I like that you say and want to know what I meant. After I saw her interview, researched her interviewer and then heard MSM and FB hostilities come out against her without an ounce of information other than what I found on Wikipedia I wanted to take a deep dive into the rabbit hole of the web and see what I could discover on my own knowing all the while points of view and agendas differ and I would take them into account as noise and try to discern where Mikovits was coming from and what she is trying to say in a way that I can understand myself. Yes, Semmelweiss reflex, I read references other than Kennedys, and found a "good" rabbit hole and one whose perspective provides a way of seeing through to the things was looking at.

There is what Mikovit's claims to have happened in the lab and I can see her patent on the discovery of XMRV's. And I can understand her points of contention with the VP62 clone that had the claims she made spiral out of context to the point that Science did what it did. But she hasnt wavered. She lost her PHD dissertation and all lab papers. I'm half way through her book and am asking myself is there any there/there. There are many tributaries. I find that often people allude to other things when telling their main story and I look to those to determine for myself whether the main story line is something I want to pursue. 

I was reading Prestons books and along with other sourcing found the Ebola story very fun. I recalled Mikovits saying something about Ebola, then found her saying it and found it puzzling. As most things are at times I suppose there could be an explanation for what she really meant. Again, when she rips off a verbal talking point she apparently doesn't view it as important as I do to her story.

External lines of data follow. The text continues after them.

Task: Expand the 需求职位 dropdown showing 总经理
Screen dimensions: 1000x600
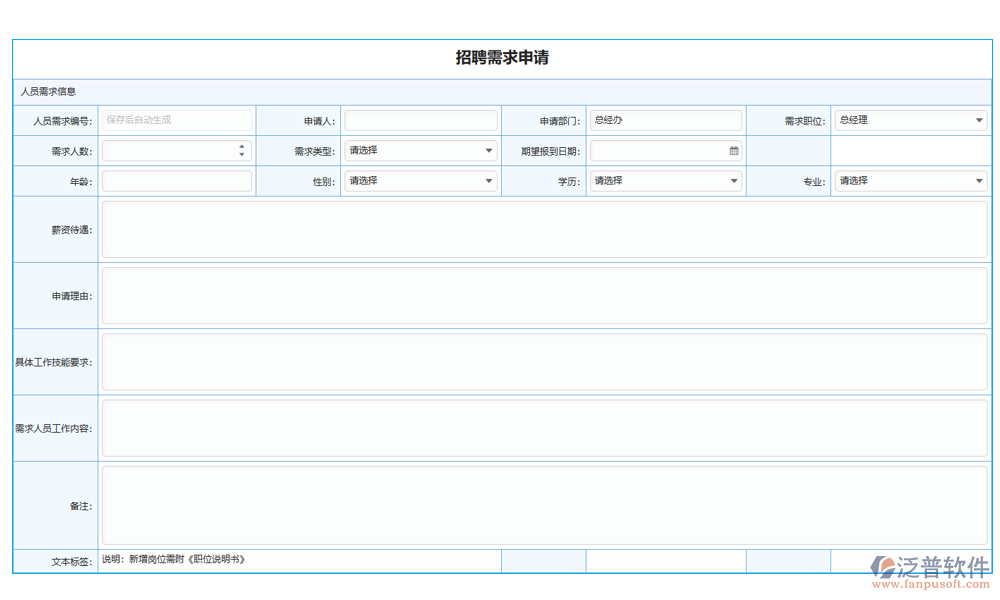Action: coord(979,121)
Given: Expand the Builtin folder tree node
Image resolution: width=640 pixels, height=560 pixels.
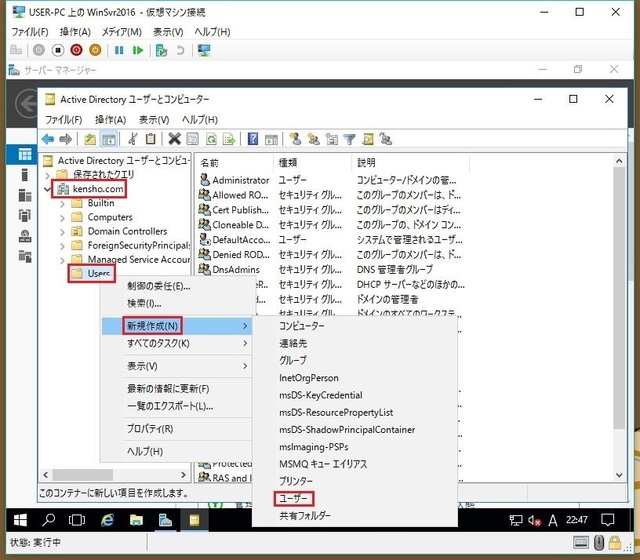Looking at the screenshot, I should point(62,203).
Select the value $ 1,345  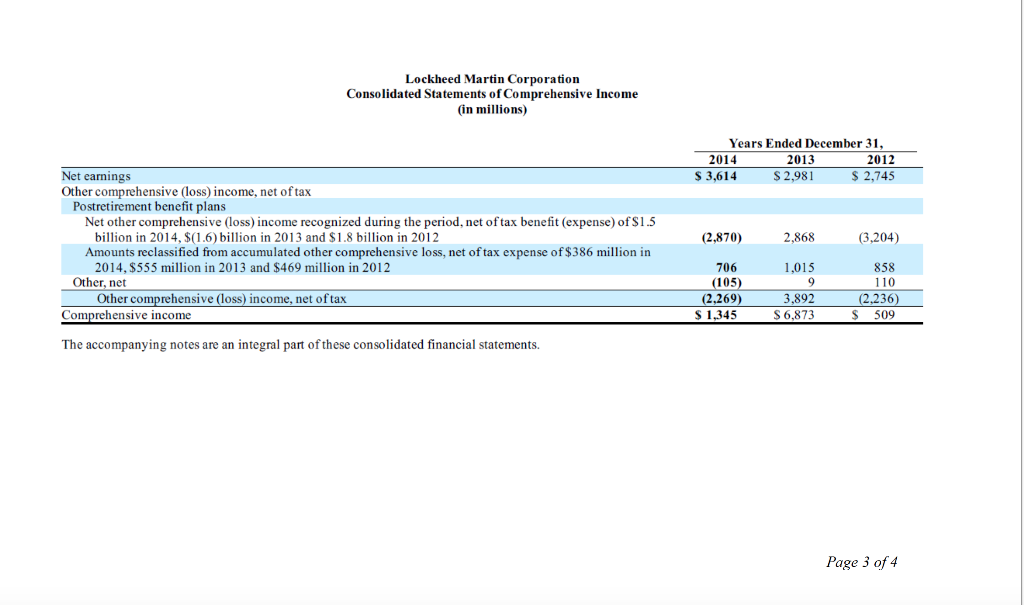[x=717, y=314]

So, every step along the way I'm careful not to get pulled in where she seems to be building credibility so I look for holes. I had read an enormous amount of related and unrelated stuff and still cant square her Ebola comment as I said.

In re to her claim, her step brother, Kevin, she said was the US Park Police officer to find Vince Fosters body. It was a clever thing to say as she worked it into her story and perhaps true but I had to look. What I found was a Kevin Fornshill, a USPP officer was there and has a presumed Ken (her stepfather she says) Fornshill with a Mikovits family member. Again not proof but Im leaning into to it now.

I mentioned the Science fact check just to be helpful as a go to because those elements are germane. Use at your own risk. 😉

There are real gems in the book. I'm unsure as to the amount I can put here and wont do it again if I can understand what the standards are.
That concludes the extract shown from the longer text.